[Target position records]
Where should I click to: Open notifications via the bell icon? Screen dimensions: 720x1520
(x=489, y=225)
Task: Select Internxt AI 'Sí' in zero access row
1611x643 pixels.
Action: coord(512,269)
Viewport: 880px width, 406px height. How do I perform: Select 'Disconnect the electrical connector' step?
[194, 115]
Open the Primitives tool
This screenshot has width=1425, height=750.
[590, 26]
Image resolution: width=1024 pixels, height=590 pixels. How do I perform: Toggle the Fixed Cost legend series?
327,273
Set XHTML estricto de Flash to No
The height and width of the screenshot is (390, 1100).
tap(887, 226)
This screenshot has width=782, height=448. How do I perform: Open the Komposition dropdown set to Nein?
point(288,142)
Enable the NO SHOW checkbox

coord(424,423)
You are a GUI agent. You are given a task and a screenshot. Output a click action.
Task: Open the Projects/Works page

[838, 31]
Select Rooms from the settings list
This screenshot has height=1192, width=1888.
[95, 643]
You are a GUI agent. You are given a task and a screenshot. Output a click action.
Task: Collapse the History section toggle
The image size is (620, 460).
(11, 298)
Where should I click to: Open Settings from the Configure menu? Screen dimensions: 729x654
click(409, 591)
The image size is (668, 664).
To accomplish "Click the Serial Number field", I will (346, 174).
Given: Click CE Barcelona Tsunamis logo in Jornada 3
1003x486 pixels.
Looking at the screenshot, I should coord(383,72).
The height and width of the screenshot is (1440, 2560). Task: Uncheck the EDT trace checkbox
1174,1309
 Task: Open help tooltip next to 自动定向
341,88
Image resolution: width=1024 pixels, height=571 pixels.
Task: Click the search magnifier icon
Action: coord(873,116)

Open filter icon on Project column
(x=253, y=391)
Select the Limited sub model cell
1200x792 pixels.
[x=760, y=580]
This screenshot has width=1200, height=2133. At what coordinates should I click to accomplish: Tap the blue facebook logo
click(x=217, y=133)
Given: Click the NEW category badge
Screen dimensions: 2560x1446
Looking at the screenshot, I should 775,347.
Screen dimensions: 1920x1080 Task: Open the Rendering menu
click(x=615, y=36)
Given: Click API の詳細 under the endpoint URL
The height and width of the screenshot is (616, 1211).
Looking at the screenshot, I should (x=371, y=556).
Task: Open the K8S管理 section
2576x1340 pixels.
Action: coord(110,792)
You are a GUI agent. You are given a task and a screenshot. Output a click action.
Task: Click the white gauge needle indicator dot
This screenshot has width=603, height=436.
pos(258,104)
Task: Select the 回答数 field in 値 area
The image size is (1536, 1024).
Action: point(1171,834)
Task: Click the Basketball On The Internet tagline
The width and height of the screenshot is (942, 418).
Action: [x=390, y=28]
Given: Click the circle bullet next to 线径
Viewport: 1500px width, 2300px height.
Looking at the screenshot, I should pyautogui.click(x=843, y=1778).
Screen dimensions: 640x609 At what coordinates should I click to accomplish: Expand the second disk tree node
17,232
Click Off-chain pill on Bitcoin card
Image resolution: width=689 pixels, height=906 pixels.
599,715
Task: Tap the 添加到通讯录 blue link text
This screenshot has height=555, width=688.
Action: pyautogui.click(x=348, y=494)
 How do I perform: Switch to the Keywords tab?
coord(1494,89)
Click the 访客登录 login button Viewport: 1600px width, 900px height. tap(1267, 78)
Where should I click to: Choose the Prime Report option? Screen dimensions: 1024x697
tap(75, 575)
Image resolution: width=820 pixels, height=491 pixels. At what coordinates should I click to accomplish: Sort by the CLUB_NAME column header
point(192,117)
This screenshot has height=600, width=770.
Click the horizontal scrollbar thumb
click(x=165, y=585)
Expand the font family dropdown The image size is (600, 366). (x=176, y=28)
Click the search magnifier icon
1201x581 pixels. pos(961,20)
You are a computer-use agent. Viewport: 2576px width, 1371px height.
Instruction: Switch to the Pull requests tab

CHALLENGE: Echo every one of the entries above back word for word.

RESPONSE:
Where should I click to: Open notifications via the bell icon? Screen dimensions: 720x1520
(x=489, y=225)
Task: Select Internxt AI 'Sí' in zero access row
1611x643 pixels.
Action: coord(512,269)
Viewport: 880px width, 406px height. How do I perform: Select 'Disconnect the electrical connector' step?
[194, 115]
Open the Primitives tool
This screenshot has width=1425, height=750.
[590, 26]
Image resolution: width=1024 pixels, height=590 pixels. How do I perform: Toggle the Fixed Cost legend series?
327,273
Set XHTML estricto de Flash to No
The height and width of the screenshot is (390, 1100).
tap(887, 226)
This screenshot has width=782, height=448. How do I perform: Open the Komposition dropdown set to Nein?
point(288,142)
Enable the NO SHOW checkbox

coord(424,423)
You are a GUI agent. You are given a task and a screenshot. Output a click action.
Task: Open the Projects/Works page

[838, 31]
Select Rooms from the settings list
This screenshot has height=1192, width=1888.
[95, 643]
You are a GUI agent. You are given a task and a screenshot. Output a click action.
Task: Collapse the History section toggle
The image size is (620, 460).
(11, 298)
Where should I click to: Open Settings from the Configure menu? Screen dimensions: 729x654
click(409, 591)
The image size is (668, 664).
To accomplish "Click the Serial Number field", I will (346, 174).
Given: Click CE Barcelona Tsunamis logo in Jornada 3
1003x486 pixels.
Looking at the screenshot, I should coord(383,72).
The height and width of the screenshot is (1440, 2560). Task: Uncheck the EDT trace checkbox
1174,1309
 Task: Open help tooltip next to 自动定向
341,88
Image resolution: width=1024 pixels, height=571 pixels.
Task: Click the search magnifier icon
Action: coord(873,116)

Open filter icon on Project column
(x=253, y=391)
Select the Limited sub model cell
1200x792 pixels.
[x=760, y=580]
This screenshot has width=1200, height=2133. At what coordinates should I click to accomplish: Tap the blue facebook logo
click(x=217, y=133)
Given: Click the NEW category badge
Screen dimensions: 2560x1446
Looking at the screenshot, I should 775,347.
Screen dimensions: 1920x1080 Task: Open the Rendering menu
click(x=615, y=36)
Given: Click API の詳細 under the endpoint URL
The height and width of the screenshot is (616, 1211).
Looking at the screenshot, I should (x=371, y=556).
Task: Open the K8S管理 section
2576x1340 pixels.
Action: coord(110,792)
You are a GUI agent. You are given a task and a screenshot. Output a click action.
Task: Click the white gauge needle indicator dot
This screenshot has width=603, height=436.
pos(258,104)
Task: Select the 回答数 field in 値 area
The image size is (1536, 1024).
Action: point(1171,834)
Task: Click the Basketball On The Internet tagline
The width and height of the screenshot is (942, 418).
Action: [x=390, y=28]
Given: Click the circle bullet next to 线径
Viewport: 1500px width, 2300px height.
Looking at the screenshot, I should pyautogui.click(x=843, y=1778).
Screen dimensions: 640x609 At what coordinates should I click to accomplish: Expand the second disk tree node
17,232
Click Off-chain pill on Bitcoin card
Image resolution: width=689 pixels, height=906 pixels.
599,715
Task: Tap the 添加到通讯录 blue link text
This screenshot has height=555, width=688.
Action: pyautogui.click(x=348, y=494)
 How do I perform: Switch to the Keywords tab?
coord(1494,89)
Click the 访客登录 login button Viewport: 1600px width, 900px height. tap(1267, 78)
Where should I click to: Choose the Prime Report option? Screen dimensions: 1024x697
tap(75, 575)
Image resolution: width=820 pixels, height=491 pixels. At what coordinates should I click to accomplish: Sort by the CLUB_NAME column header
point(192,117)
This screenshot has height=600, width=770.
Click the horizontal scrollbar thumb
click(x=165, y=585)
Expand the font family dropdown The image size is (600, 366). (x=176, y=28)
Click the search magnifier icon
1201x581 pixels. pos(961,20)
You are a computer-use agent. Viewport: 2576px width, 1371px height.
Instruction: Switch to the Pull requests tab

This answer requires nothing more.